Hemingway was a disciplined, methodical writer. He typically worked in the mornings, reading over the previous day’s output before starting work, and stopping when he knew what would happen next. Concerned that his friend was trying to write too much too quickly, he advised Gingrich in a letter of 25 October 1934, “That 5,000–10,000 words at a time is the way you get fun out of writing all right. The hell of it is that it isnt the way you give it to the reader —”
He offered similar guidance to Joseph Hopkins, an aspiring writer who had written to Hemingway for advice. In a letter of 31 December 1935, one of six to the younger writer included in this volume, Hemingway advised: “Take it easy and write a good one and remember you have to write them a sentence and a paragraph at a time and not just with a vague general ambition.” Hemingway’s advice here anticipates a similar, and now-famous, passage in his memoir A Moveable Feast, posthumously published in 1964. In that book, Hemingway recalls advising himself, “‘All you have to do is write one true sentence. Write the truest sentence that you know.’ So finally I would write one true sentence, and then go on from there.” In a 20 November 1935 letter to Prudencio de Pereda, Hemingway advised the up-and-coming novelist and translator, “the thing to do is write and keep on writing.”
Not all of Hemingway’s correspondents would go on to successful writing careers. He warned one Mr. Duffield against going into the newspaper business if trying to become a writer–Hemingway’s having had some first-hand experience with this route himself–and instead advised that “The only way to learn to write fiction is to write it or try to write it and you have as much time for that with your present job – and the advantage of eating regularly.” We can only speculate that Mr. Duffield kept his day job, whatever it was, and his identity remains unconfirmed.
Hemingway acknowledged the influence he exerted on other writers.

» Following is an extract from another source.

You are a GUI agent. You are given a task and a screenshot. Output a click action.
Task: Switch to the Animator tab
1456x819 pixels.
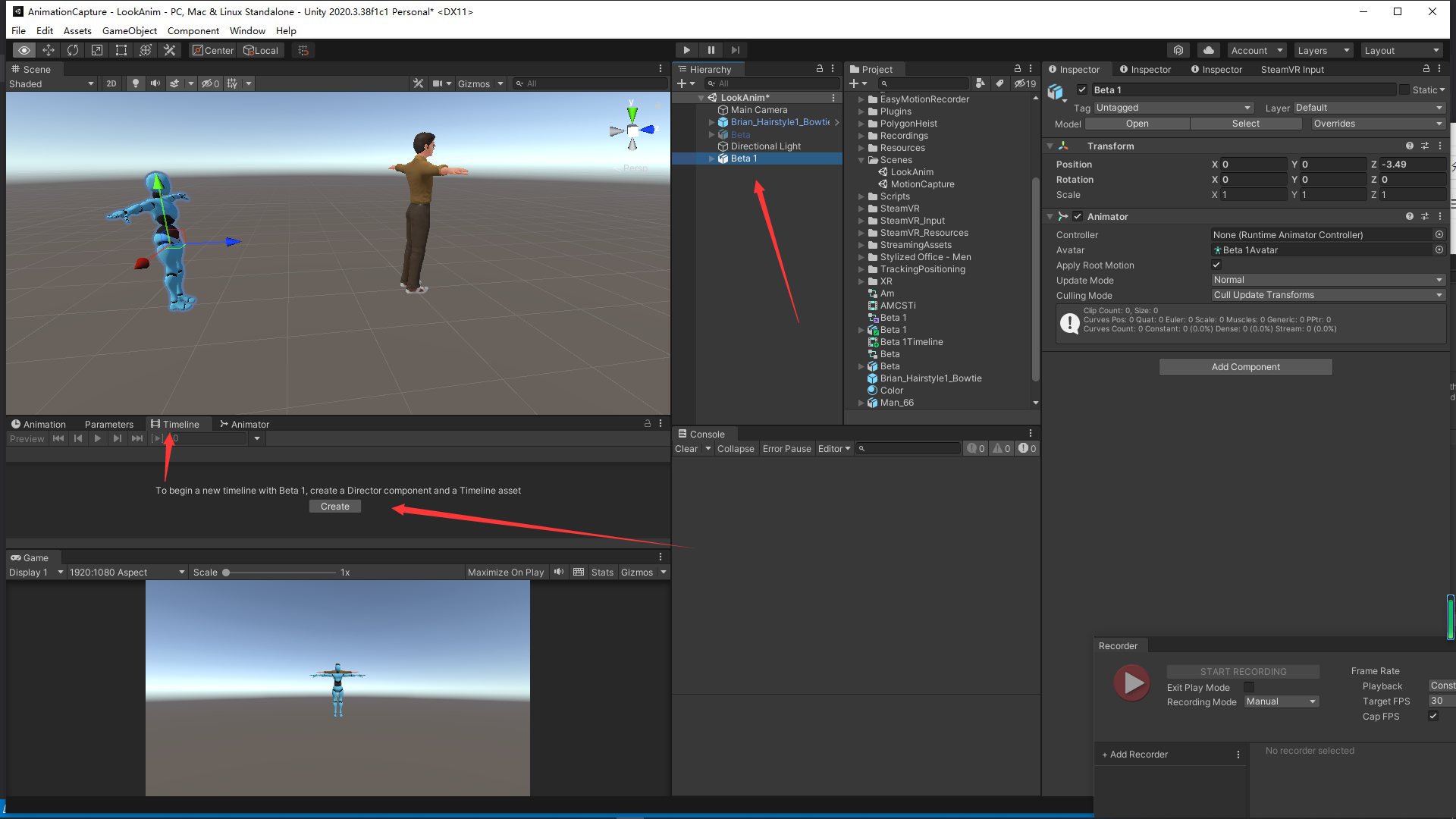coord(244,424)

In a letter of 3 August 1934 to Edwin Balmer, editor of Redbook magazine and former mentor of Hemingway’s, Hemingway acknowledged his own distinctive style and its peculiar effect in less capable hands: “I dislike the birds who imitate my stuff […] They copy the awkwardnesses that get into my prose through the difficulty of stating something completely or making the reader feel something that is not stated and think that is a style. I would have avoided those awkwardnesses if I could and where I use a word because it is inevitable and I have to have it in, they scatter them in as seasoning or to show how tough they think they are.”

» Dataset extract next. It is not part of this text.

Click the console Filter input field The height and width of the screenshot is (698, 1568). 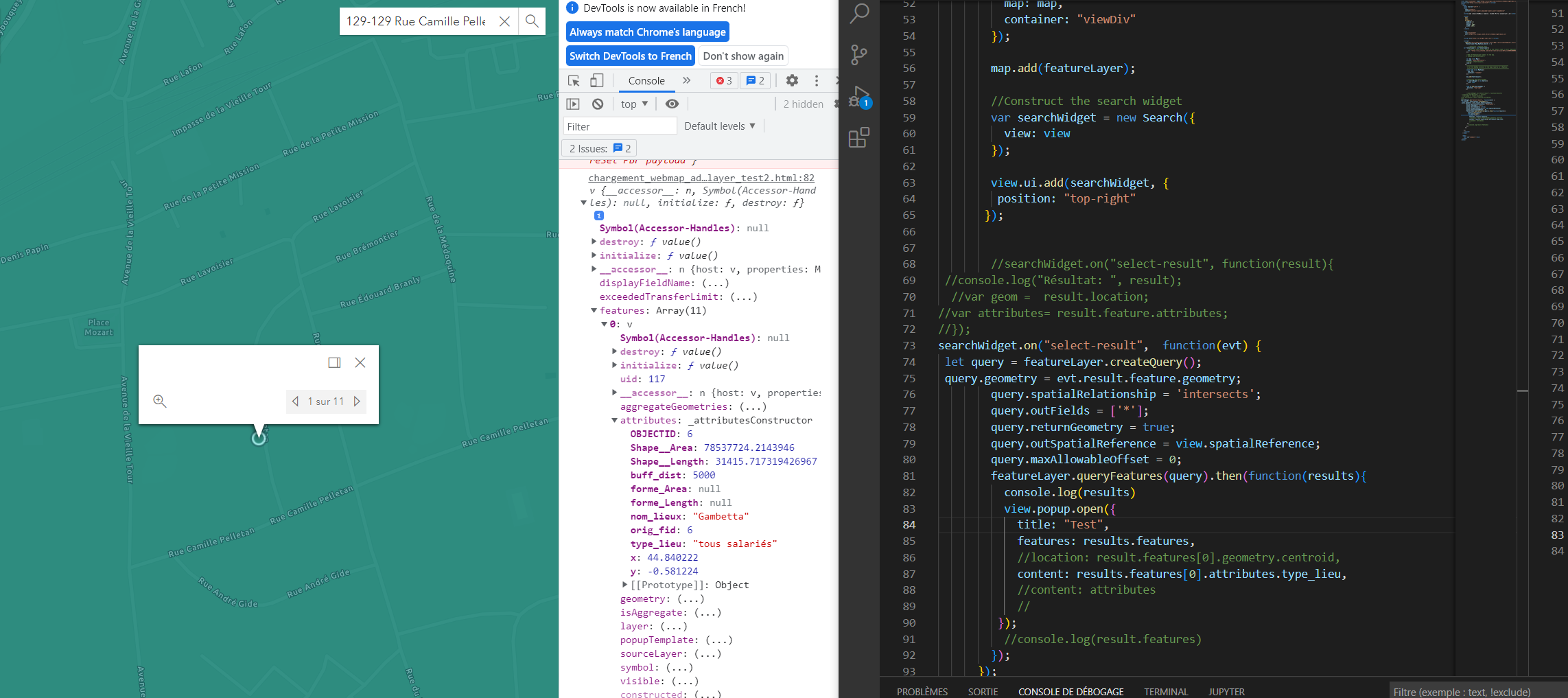pyautogui.click(x=620, y=126)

Readers and critics did not always understand his work, but Hemingway wrote without regard to critical or popular opinion, trusting audiences to catch up to him eventually. Referring to his 1932 nonfiction book about bullfighting, Death in the Afternoon, he wrote to his Scribner’s editor Maxwell Perkins on 17 December 1935, “You may have noticed how this last which was hailed as lousy when it came out is now referred to with the hushhushes.” Likewise, he understood that Green Hills of Africa, reviews of which had been mixed, was ahead of its time. Refusing to compromise his artistic integrity or bend to literary fashions, he dismissed the critics, declaring in a letter to Perkins of 20 April 1936 that he would never again “notice them, mention them, pay any attention to them, nor read them.” Rather, he wrote, “Am going to work by myself, for myself and for the long future as I have always done.” In the Letters of Volume 6 we see many sides of Hemingway, but it is this, his dedication to his craft, that underlies all the rest.